— BEGIN TASK DATA —
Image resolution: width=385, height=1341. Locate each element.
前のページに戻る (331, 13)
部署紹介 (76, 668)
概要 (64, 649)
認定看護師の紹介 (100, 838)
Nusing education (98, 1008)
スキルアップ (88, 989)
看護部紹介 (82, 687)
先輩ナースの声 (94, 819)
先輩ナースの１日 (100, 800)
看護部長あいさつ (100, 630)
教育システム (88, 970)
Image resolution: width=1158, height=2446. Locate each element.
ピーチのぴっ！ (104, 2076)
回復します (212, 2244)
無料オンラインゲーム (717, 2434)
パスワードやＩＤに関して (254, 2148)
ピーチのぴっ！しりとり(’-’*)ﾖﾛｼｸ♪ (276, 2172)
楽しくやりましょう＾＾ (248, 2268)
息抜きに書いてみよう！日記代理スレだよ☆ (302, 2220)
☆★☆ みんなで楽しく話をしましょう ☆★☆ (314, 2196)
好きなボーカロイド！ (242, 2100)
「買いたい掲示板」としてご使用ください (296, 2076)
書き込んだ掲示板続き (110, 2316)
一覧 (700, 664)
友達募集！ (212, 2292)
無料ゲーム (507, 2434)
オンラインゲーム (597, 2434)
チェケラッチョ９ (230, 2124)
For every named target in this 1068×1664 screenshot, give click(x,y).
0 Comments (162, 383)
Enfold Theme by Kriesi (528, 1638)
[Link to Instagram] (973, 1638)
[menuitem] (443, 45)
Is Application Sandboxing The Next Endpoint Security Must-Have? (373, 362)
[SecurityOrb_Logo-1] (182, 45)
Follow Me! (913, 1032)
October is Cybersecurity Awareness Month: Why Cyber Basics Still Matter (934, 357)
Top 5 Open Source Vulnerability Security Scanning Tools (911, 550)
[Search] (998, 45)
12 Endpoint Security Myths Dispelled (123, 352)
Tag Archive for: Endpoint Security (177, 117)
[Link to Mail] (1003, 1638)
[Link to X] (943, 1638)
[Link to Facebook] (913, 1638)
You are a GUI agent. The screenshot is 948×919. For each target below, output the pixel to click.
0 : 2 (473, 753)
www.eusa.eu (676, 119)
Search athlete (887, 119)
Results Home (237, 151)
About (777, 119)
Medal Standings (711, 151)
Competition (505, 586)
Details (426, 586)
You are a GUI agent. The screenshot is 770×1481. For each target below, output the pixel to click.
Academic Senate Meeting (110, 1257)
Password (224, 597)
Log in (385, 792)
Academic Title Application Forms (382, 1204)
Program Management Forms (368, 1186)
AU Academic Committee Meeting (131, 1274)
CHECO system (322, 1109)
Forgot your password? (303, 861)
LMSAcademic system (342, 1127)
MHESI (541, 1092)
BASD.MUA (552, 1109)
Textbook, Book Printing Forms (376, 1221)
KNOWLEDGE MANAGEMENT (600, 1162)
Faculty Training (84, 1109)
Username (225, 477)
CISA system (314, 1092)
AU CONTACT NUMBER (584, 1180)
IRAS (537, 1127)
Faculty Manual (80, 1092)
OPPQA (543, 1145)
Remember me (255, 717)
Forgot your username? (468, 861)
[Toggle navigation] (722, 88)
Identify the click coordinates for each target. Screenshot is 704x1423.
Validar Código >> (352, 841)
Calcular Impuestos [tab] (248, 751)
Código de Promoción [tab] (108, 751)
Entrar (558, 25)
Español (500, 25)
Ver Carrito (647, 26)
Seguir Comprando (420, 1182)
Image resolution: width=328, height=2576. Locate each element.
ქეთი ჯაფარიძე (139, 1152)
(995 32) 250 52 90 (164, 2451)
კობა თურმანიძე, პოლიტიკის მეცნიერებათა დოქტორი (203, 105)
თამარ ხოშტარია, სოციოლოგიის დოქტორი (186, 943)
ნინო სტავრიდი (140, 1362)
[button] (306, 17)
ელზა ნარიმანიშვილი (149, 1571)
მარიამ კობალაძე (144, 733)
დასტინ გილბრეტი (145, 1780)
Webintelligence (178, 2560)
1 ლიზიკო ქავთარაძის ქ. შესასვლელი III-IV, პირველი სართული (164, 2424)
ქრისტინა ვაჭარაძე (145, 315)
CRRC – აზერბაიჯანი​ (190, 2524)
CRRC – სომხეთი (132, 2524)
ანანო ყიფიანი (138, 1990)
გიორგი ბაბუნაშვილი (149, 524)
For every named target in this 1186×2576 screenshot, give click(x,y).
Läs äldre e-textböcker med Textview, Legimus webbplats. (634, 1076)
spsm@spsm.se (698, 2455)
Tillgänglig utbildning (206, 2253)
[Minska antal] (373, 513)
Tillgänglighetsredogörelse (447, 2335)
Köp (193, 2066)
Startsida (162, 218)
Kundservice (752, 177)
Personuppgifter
— END TASK DATA —
TASK DIRECTIONS: Output every line from the start of the records through the line containing "October is Cybersecurity" as a JSON list of strings, one string per line, with blank lines omitted.

COMPLETE ANSWER:
[
  "Image resolution: width=385, height=1341. Locate each element.",
  "前のページに戻る (331, 13)",
  "部署紹介 (76, 668)",
  "概要 (64, 649)",
  "認定看護師の紹介 (100, 838)",
  "Nusing education (98, 1008)",
  "スキルアップ (88, 989)",
  "看護部紹介 (82, 687)",
  "先輩ナースの声 (94, 819)",
  "先輩ナースの１日 (100, 800)",
  "看護部長あいさつ (100, 630)",
  "教育システム (88, 970)",
  "Image resolution: width=1158, height=2446. Locate each element.",
  "ピーチのぴっ！ (104, 2076)",
  "回復します (212, 2244)",
  "無料オンラインゲーム (717, 2434)",
  "パスワードやＩＤに関して (254, 2148)",
  "ピーチのぴっ！しりとり(’-’*)ﾖﾛｼｸ♪ (276, 2172)",
  "楽しくやりましょう＾＾ (248, 2268)",
  "息抜きに書いてみよう！日記代理スレだよ☆ (302, 2220)",
  "☆★☆ みんなで楽しく話をしましょう ☆★☆ (314, 2196)",
  "好きなボーカロイド！ (242, 2100)",
  "「買いたい掲示板」としてご使用ください (296, 2076)",
  "書き込んだ掲示板続き (110, 2316)",
  "一覧 (700, 664)",
  "友達募集！ (212, 2292)",
  "無料ゲーム (507, 2434)",
  "オンラインゲーム (597, 2434)",
  "チェケラッチョ９ (230, 2124)",
  "For every named target in this 1068×1664 screenshot, give click(x,y).",
  "0 Comments (162, 383)",
  "Enfold Theme by Kriesi (528, 1638)",
  "[Link to Instagram] (973, 1638)",
  "[menuitem] (443, 45)",
  "Is Application Sandboxing The Next Endpoint Security Must-Have? (373, 362)",
  "[SecurityOrb_Logo-1] (182, 45)",
  "Follow Me! (913, 1032)",
  "October is Cybersecurity Awareness Month: Why Cyber Basics Still Matter (934, 357)"
]